Many felt that the D.C. Guard needed a permanent home, but the debate over how to fund such a building and where it would be built lingered for decades. During the 1930s, the fervor to build an Armory reached fever pitch. The D.C. National Guard armory came together after a letter from President Franklin D. Roosevelt. Land was donated by the department of the interior, and a plan was drawn up by the Works Progress Administration. The D.C. Armory was the largest building in the Department of Defense at the time it was built in 1943. During World War II, it housed the FBI fingerprinting bureau. The building has also held an important role in the community. Over time, there have been tractor pulls and horse competitions, circuses, car shows, boxing tournaments and Georgetown University has used the Armory for their basketball games.

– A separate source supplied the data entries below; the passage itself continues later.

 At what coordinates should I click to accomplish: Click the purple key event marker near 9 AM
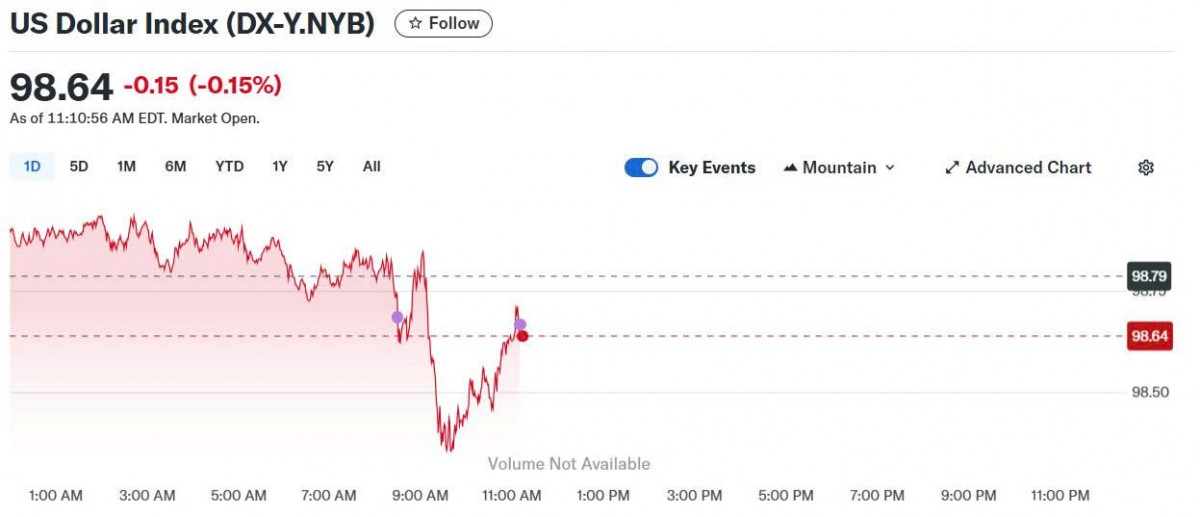(397, 317)
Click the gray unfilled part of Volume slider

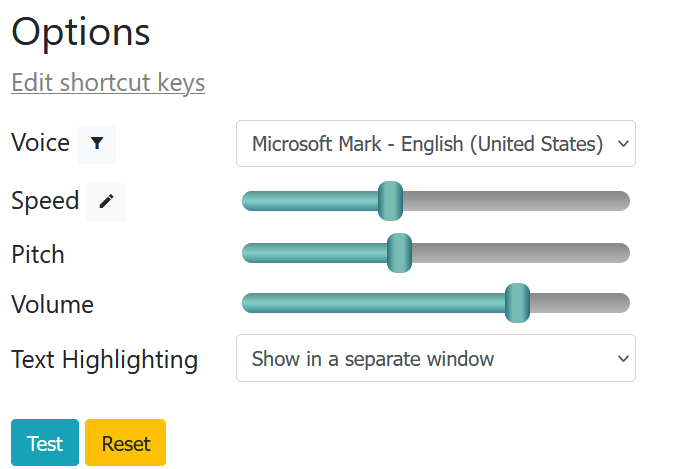[x=580, y=303]
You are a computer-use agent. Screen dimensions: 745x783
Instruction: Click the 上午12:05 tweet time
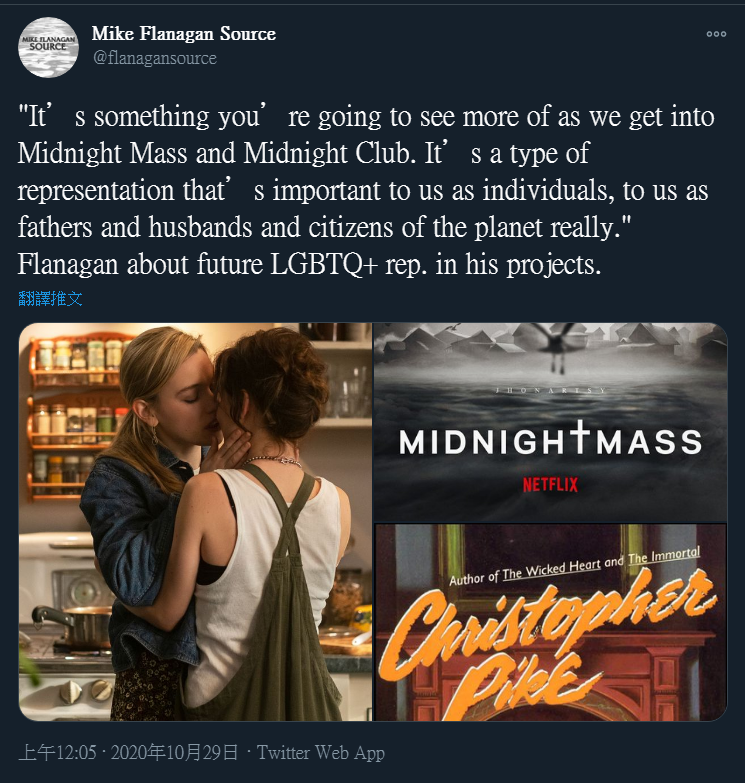tap(57, 753)
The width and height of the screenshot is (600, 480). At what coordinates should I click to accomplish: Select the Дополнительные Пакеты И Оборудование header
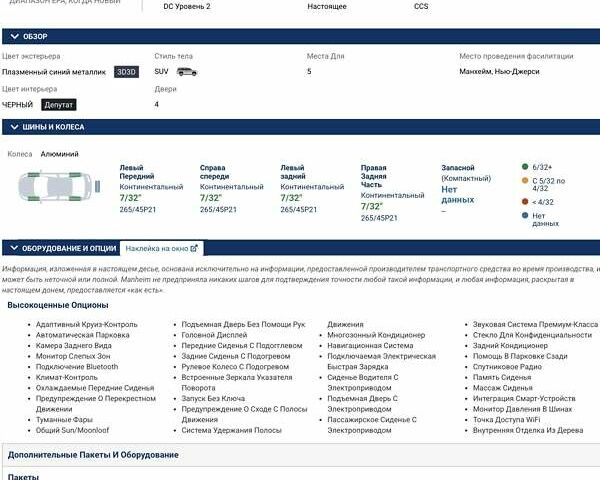pyautogui.click(x=93, y=455)
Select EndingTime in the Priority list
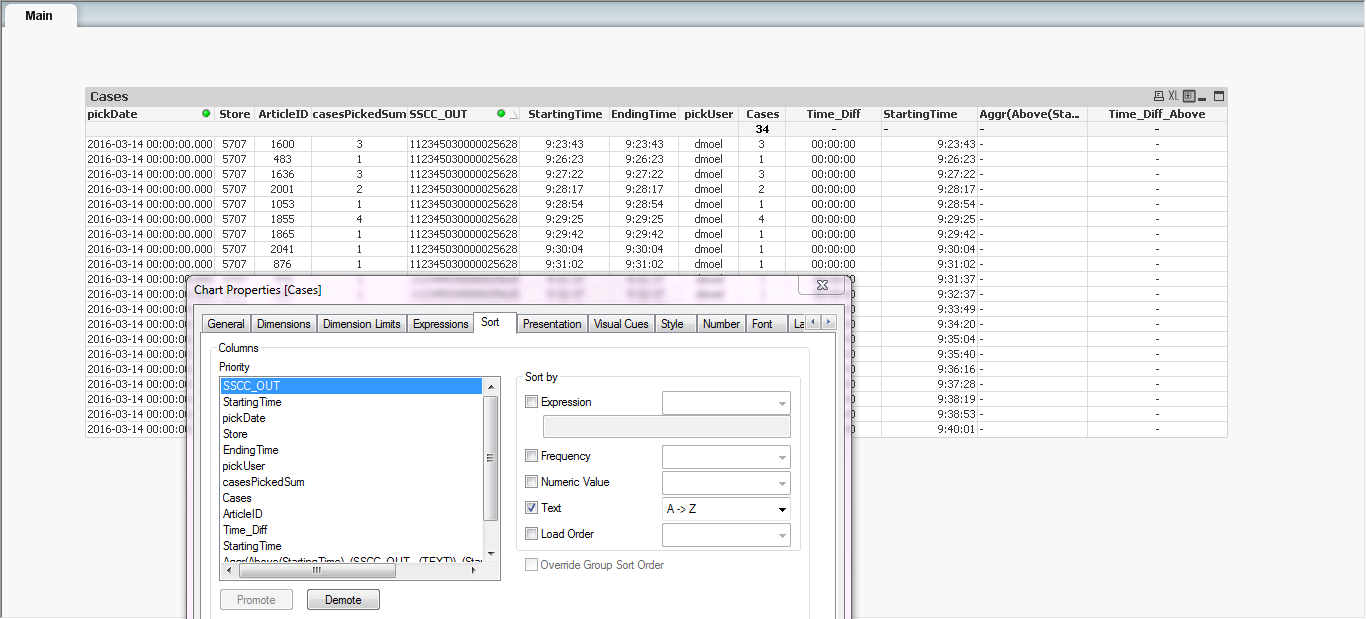1366x619 pixels. point(251,450)
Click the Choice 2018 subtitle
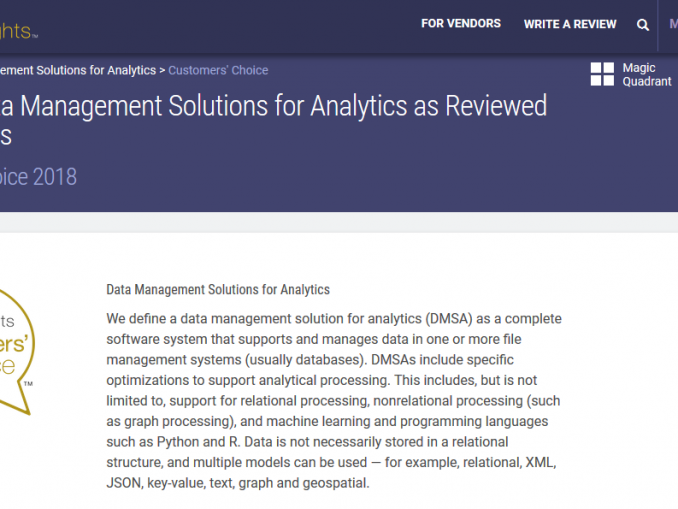Viewport: 678px width, 509px height. [38, 177]
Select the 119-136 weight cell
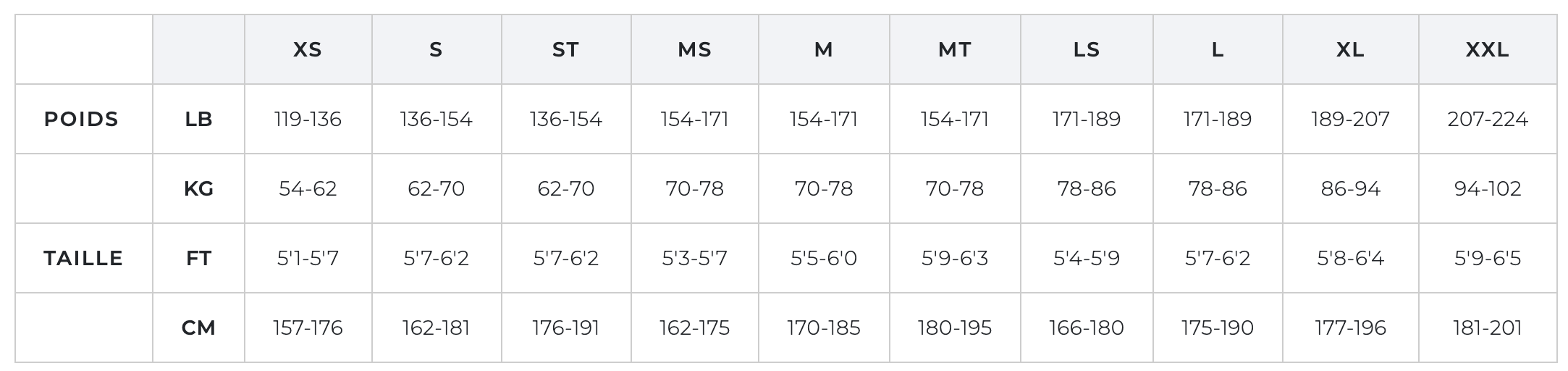This screenshot has width=1568, height=371. (308, 119)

From 1904-1976, the D.C. National Guard operated a training post in Southeast D.C. known as Camp Simms. At one point the camp was 168 acres, stretching from Alabama Avenue S.E. to the district line and had firing ranges, maintenance shops, and even a swimming pool. With the birth of aviation, the D.C. National Guard established air fields at Bolling Field and later Andrews Field. These posts, now known as Joint Base Anacostia-Bolling and Joint Base Andrews, still host D.C. National Guard facilities and units. In 1980, the D.C. National Guard opened its Army aviation facility at Davison Army Airfield, D.C.’s first property on Fort Belvoir. Following the aviation facility was a new Regional Training Institute which opened on September 11, 2011. The newest D.C. National Guard property, a parcel of land from the District of Columbia’s Oak Hill reservation, in Laurel, Maryland, is the home of the Capital Guardian D.C. Youth ChalleNGe Academy.